Tasha Rose Inniss is an American mathematician and the director of education and industry outreach for the Institute for Operations Research and the Management Sciences (INFORMS).
Yewande Olubummo is a Nigerian-American mathematician whose research interests include functional analysis and dynamical systems. She is an associate professor of mathematics at Spelman College, where she served as chair of the mathematics department from 2006 to 2010. She is a member of the National Association of Mathematicians, as well as the Mathematical Association of America.
Shelly Monica Jones is an American mathematics educator.
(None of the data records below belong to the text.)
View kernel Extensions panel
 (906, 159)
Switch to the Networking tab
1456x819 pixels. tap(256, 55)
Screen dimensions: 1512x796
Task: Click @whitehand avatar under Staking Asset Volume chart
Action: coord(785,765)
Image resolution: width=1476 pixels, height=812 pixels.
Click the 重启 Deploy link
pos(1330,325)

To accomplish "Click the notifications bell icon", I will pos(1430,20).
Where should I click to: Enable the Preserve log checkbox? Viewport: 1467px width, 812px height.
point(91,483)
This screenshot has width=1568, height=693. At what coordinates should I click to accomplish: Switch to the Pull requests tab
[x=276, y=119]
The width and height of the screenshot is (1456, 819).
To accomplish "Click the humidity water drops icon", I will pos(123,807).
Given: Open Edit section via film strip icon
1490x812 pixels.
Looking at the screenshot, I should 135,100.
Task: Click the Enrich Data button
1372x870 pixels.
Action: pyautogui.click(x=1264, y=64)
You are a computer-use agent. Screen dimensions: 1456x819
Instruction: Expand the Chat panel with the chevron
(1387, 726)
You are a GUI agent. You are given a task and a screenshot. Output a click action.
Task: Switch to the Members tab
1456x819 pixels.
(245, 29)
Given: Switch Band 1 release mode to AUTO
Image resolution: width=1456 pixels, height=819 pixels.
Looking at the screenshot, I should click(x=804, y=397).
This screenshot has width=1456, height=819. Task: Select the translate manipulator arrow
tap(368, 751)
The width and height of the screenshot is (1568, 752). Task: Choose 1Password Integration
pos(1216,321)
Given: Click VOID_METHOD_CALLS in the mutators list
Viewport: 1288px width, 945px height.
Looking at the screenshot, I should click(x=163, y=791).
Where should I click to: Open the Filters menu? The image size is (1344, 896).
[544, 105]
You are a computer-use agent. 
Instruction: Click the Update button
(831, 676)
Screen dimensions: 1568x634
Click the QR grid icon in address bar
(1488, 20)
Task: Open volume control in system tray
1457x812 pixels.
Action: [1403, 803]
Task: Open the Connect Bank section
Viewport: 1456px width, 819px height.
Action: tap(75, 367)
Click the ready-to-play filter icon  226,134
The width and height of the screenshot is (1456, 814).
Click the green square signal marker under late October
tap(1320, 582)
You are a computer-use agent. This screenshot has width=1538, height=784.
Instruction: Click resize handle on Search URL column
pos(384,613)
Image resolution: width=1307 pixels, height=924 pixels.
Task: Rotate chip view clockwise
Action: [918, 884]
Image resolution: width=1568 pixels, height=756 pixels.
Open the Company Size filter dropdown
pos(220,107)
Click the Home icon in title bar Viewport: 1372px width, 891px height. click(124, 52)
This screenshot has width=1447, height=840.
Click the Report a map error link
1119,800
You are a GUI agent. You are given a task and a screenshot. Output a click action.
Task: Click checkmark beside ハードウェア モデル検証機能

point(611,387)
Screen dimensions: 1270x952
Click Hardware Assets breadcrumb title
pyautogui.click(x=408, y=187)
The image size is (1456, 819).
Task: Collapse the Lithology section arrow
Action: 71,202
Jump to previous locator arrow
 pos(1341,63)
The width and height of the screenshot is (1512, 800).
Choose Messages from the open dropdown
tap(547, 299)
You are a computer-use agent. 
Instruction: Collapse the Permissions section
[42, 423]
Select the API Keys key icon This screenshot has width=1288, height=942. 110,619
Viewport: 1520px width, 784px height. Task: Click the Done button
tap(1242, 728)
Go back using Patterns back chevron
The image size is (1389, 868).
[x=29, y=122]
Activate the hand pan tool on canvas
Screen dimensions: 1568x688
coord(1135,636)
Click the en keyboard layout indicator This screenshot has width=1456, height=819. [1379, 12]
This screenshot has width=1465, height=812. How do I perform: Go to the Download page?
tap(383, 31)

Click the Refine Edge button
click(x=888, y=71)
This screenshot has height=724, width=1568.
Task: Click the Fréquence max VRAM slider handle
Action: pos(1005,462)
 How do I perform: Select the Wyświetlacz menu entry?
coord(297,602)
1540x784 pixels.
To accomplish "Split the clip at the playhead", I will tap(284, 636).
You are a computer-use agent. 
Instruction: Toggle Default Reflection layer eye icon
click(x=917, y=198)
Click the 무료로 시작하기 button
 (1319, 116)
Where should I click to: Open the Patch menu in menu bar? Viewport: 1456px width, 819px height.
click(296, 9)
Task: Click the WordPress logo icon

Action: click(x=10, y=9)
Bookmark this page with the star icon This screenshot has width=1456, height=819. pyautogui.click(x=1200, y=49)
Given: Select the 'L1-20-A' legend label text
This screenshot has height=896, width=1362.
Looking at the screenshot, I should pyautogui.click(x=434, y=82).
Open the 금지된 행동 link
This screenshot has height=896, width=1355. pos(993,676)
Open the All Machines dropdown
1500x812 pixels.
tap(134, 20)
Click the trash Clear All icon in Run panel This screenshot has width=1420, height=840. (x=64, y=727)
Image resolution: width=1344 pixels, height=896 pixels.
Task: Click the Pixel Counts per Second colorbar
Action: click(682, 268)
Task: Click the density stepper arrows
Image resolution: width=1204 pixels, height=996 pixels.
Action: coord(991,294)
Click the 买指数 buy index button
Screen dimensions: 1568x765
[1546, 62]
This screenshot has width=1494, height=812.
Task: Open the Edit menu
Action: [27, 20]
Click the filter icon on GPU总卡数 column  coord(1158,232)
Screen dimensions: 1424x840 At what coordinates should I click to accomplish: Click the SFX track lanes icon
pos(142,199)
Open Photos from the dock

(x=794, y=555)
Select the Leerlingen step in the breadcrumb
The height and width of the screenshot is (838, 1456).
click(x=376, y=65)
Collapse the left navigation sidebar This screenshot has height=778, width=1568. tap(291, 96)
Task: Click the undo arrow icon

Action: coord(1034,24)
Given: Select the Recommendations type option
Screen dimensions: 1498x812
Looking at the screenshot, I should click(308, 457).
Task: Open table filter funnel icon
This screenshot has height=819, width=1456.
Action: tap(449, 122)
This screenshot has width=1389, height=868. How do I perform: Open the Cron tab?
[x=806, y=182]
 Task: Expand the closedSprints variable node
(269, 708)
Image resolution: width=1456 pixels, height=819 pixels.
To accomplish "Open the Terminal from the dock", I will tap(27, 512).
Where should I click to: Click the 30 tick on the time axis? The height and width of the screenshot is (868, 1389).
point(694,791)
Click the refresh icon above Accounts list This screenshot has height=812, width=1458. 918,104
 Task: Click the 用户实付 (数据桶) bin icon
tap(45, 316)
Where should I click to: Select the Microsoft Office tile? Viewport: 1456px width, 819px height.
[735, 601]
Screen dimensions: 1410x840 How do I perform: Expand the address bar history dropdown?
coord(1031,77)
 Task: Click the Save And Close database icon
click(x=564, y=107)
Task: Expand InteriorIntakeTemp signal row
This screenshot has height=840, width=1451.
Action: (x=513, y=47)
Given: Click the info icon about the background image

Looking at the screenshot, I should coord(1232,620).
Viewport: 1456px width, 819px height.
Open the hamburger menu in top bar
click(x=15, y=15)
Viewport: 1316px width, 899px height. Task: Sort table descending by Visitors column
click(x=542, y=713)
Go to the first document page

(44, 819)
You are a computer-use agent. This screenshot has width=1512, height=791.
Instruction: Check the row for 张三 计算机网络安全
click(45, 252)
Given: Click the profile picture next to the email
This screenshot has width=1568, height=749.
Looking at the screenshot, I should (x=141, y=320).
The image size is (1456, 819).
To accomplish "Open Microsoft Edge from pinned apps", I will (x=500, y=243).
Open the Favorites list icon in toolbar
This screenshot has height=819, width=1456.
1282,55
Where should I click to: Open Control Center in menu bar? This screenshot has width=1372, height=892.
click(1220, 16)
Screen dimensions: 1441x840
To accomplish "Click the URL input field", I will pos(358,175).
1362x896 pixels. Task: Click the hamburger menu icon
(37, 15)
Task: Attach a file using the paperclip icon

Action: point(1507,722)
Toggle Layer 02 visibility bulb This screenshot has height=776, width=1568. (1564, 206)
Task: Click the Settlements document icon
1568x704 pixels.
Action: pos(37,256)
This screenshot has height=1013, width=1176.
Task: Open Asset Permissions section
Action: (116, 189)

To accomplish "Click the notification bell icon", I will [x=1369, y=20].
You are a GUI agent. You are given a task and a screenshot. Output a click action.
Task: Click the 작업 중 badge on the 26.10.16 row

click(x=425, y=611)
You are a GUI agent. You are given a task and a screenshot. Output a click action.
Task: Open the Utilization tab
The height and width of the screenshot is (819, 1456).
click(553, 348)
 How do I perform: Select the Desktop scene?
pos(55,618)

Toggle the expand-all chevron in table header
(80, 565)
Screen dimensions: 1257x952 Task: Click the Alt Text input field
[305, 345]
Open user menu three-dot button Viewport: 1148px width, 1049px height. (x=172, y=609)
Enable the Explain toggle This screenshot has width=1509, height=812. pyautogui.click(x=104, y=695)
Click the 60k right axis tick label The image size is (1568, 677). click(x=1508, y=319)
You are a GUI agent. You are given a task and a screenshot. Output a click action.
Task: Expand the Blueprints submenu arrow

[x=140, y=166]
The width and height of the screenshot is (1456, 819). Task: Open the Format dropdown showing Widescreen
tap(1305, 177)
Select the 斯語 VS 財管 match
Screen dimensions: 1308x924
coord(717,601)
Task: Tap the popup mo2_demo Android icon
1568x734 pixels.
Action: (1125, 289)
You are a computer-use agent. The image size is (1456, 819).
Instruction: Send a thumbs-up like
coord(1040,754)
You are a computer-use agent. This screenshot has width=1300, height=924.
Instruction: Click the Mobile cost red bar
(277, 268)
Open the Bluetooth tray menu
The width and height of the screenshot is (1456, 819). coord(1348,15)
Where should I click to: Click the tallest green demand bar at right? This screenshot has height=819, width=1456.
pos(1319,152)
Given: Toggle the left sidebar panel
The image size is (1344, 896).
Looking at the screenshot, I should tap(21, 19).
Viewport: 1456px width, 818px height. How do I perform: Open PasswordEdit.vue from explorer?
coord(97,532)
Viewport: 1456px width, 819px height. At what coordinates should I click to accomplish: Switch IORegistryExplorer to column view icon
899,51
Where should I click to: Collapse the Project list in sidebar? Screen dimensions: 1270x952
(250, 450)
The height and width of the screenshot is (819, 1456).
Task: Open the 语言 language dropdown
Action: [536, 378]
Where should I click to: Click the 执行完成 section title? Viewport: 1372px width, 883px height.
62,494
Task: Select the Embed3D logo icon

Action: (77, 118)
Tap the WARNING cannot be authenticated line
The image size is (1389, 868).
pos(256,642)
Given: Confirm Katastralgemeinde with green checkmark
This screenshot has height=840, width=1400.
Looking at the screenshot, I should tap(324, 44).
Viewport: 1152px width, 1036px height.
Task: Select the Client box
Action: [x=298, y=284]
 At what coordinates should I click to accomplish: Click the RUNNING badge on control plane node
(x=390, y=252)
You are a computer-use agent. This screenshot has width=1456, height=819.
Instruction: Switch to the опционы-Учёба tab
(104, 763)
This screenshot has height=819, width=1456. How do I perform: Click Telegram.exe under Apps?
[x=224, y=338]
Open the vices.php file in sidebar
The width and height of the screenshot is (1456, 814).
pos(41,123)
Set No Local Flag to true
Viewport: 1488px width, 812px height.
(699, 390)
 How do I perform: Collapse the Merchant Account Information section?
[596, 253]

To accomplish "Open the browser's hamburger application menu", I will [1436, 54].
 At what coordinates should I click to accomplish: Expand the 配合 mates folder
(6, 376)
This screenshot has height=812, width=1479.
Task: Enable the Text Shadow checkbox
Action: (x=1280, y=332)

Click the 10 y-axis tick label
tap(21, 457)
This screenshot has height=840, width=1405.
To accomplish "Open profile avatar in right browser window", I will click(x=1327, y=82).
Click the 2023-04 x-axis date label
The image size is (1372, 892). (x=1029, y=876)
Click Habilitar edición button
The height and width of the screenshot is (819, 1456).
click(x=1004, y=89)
She is an associate professor of mathematics education at Central Connecticut State University.
Adelaide Smith was an American mathematician who studied with David Hilbert at the University of Göttingen, traveled to South Africa to teach at the only women's college south of the equator, and wrote two books about her experiences there. Her appointment as a mathematics instructor at the University of California, Berkeley was reported nationally. In later life she became the principal of a school for girls, the second oldest in California.
Leona Ann Harris is an American mathematician who is the Director of Equity, Diversity, and Inclusion (EDI) at the American Mathematical Society (AMS). She was the executive director of the National Association of Mathematicians (NAM) from 2019 to 2022.
Eleanor Lutia Ison Franklin was an American endocrinologist and medical physiologist.